Smith is best known for his dynamic, expressionist, full-frontal portraits of Black men. He increasingly incorporates collage in his powerful, painterly works, inspired by what he describes as “my personal exploration of the complex, chaotic and multi-layered experience of men of color in America.” In his art — which also includes writing and filmmaking — Smith embodies James Baldwin’s belief that “The world changes according to the way people see it, and if you alter, even by a millimeter, the way a person looks at reality, then you can change it.”
The self-taught artist spent 30 years as an educator, teaching computer science and other computer classes, and later coding and game design, at Kansas City’s Manual Career & Technical Center. Before retiring last year, Smith taught art at Lincoln College Preparatory Middle School for two and a half years.
Recently, Smith got the news that he was awarded a prestigious Pollock-Krasner Foundation artist grant. He was one of 106 artists and non-profit organizations worldwide to receive grants totaling $2,685,000 during the foundation’s July 2021-June 2022 fiscal year grant cycle. For an individual artist, the generous award is a life changer.
And his retirement has brought other honors that put him in international company. In early November Smith will travel to Peterborough, New Hampshire, where he will spend three weeks working in a private studio as the recipient of a MacDowell Artist Fellowship, the nation’s first artist residency program, also with an international scope. (James Baldwin, along with other internationally known creatives from all genres, was a former recipient.)

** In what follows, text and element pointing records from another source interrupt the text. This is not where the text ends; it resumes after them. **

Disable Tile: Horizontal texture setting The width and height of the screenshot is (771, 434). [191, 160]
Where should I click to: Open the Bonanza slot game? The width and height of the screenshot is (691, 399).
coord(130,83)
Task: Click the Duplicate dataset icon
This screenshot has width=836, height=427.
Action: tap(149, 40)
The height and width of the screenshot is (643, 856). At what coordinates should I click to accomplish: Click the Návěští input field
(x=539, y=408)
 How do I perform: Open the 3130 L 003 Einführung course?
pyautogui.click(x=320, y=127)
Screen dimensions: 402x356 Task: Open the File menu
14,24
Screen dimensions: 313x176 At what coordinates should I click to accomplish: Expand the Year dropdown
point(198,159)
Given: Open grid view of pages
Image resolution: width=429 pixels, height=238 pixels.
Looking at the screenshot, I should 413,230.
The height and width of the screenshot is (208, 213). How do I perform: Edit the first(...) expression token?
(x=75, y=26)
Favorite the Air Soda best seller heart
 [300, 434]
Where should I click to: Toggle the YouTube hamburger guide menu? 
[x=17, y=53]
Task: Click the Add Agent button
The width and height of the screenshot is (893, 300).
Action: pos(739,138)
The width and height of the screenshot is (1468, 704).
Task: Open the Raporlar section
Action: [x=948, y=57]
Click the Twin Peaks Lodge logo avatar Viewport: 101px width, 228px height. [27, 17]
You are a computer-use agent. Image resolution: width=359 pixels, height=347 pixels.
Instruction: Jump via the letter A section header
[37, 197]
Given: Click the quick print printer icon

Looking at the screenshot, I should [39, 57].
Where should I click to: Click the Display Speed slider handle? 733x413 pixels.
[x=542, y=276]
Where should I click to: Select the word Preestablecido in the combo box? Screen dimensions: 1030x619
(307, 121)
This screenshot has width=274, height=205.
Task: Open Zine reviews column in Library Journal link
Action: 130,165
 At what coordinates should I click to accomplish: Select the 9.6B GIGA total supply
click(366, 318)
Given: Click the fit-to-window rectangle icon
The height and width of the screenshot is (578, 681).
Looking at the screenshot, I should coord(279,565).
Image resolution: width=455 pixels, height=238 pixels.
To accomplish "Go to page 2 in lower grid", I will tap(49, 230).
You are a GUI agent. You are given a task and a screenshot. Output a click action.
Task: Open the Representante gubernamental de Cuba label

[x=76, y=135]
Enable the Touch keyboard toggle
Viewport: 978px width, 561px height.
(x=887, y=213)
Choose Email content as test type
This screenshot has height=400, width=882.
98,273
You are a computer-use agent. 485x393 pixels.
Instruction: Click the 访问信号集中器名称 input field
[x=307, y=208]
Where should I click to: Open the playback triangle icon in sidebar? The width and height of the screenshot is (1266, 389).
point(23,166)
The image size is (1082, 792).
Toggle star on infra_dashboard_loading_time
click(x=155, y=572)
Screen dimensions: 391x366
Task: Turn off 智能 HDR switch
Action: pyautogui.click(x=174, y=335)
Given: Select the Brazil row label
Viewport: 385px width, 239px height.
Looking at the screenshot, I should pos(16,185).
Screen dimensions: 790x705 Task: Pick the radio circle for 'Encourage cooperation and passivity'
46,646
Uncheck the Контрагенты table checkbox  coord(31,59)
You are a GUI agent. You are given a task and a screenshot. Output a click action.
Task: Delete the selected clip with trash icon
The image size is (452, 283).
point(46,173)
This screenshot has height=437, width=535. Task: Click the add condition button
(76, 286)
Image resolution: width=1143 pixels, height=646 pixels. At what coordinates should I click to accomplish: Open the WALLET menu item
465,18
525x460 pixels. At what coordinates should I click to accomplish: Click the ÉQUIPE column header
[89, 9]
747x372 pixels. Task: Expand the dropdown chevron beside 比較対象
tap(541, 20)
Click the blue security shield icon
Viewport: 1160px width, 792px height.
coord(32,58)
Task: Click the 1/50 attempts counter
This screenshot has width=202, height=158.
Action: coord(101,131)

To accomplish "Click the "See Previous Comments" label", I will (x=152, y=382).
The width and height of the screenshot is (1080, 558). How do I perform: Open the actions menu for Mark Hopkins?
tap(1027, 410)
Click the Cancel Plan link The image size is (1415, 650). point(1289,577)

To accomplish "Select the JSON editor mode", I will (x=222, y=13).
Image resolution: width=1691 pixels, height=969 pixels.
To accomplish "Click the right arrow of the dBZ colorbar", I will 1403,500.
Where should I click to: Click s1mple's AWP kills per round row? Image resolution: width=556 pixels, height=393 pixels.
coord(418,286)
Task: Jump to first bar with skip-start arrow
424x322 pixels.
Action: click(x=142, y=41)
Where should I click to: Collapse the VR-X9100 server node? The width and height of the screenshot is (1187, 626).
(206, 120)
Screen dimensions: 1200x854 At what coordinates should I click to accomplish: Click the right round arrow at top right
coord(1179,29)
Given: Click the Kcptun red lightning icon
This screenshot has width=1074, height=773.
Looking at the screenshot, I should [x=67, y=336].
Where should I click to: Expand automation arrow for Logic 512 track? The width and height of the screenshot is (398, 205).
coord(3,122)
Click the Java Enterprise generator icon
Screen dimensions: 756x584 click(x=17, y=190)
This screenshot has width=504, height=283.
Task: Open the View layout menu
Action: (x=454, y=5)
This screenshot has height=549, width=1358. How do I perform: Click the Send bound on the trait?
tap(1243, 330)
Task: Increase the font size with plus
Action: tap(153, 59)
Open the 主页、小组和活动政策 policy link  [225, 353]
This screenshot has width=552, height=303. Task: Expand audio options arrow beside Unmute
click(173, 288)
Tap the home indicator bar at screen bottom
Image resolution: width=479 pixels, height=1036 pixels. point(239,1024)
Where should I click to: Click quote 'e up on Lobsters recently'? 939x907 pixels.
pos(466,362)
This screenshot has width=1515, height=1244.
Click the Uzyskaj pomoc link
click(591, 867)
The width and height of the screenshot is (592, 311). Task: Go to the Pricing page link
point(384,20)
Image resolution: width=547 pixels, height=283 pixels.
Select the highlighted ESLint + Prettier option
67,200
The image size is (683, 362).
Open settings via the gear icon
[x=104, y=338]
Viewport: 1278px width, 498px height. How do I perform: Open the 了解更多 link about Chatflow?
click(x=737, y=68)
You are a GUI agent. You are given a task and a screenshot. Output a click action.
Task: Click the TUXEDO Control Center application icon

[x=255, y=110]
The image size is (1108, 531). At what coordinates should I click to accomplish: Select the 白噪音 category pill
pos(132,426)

Earlier in 2022, Smith received a $10,000 Charlotte Street Visual Artist Fellowship and was juried in as a member of the Studios Inc residency program, allowing him to move his painting studio from his house into a 2,500-square-foot space in the East Crossroads. He is enjoying national exposure through prominent placement of his paintings on the sets of two television series: “Bel-Air” and Oprah Winfrey’s production of “Queen Sugar.”
In September, Smith attended the Armory Show in New York, where he planned to see “some other cool shows including Robert Colescott and Jammie Holmes.” The trip is funded from the Byron C. Cohen Award, established in the late dealer’s honor to fund travel to an art fair of an artist’s choice and administered through Charlotte Street.
“Right now,” Smith says, “everything that’s happened to me has caught me by surprise. I’m just humbled and honored by it all.”
Smith is a dedicated community activist. As busy as he is, he created and then donated a major 10 x 8-foot painting to the Kansas City Art Institute’s annual fundraising auction for student scholarships. He also organized and hosted an exhibit and sale at his studio space for Trey Loomis, a physically disadvantaged artist who was Smith’s student when he taught at Paseo Academy.
In the recent past, Smith received a one-person show at the Nerman Museum of Contemporary Art, which included text by the poet Glenn North. His paintings were also part of critically important regional group exhibits at The Nelson-Atkins Museum of Art, the Leedy-Voulkos Art Center, the Carter Art Center, the Stocksdale Gallery at William Jewell College and the Epsten Gallery at Village Shalom. Through Dec. 10, he is exhibiting new paintings at the Kansas City Art Institute’s H&R Block Artspace, as part of the “2022 Charlotte Street Visual Artist Awards” exhibition.
Smith’s paintings have great visual power; they are an unforgettable, unique mix of pain and love and anger. He is constantly processing what it means to grow up as a Black man in America, and his art reflects his unflinching and personal findings. His maturity as an artist reflects his self-knowledge.
“A lot of us grew up with stern parents,” Smith says, “and especially as you get older you understand why our parents were that way. They were trying to protect us. If you process that (knowledge) correctly, you get hindsight. It can make you a better person.”
Another important art form for Smith is his writing (he contributes regularly to “KC Studio”). He writes every night and has for years. He is in the process of completing a group of science fiction short stories that deal with technology and time travel. They will one day, undoubtedly, be in print.
“I work intuitively. I have the same feeling when I write as I do when I paint,” Smith says. “My inspiration always comes from the same source.”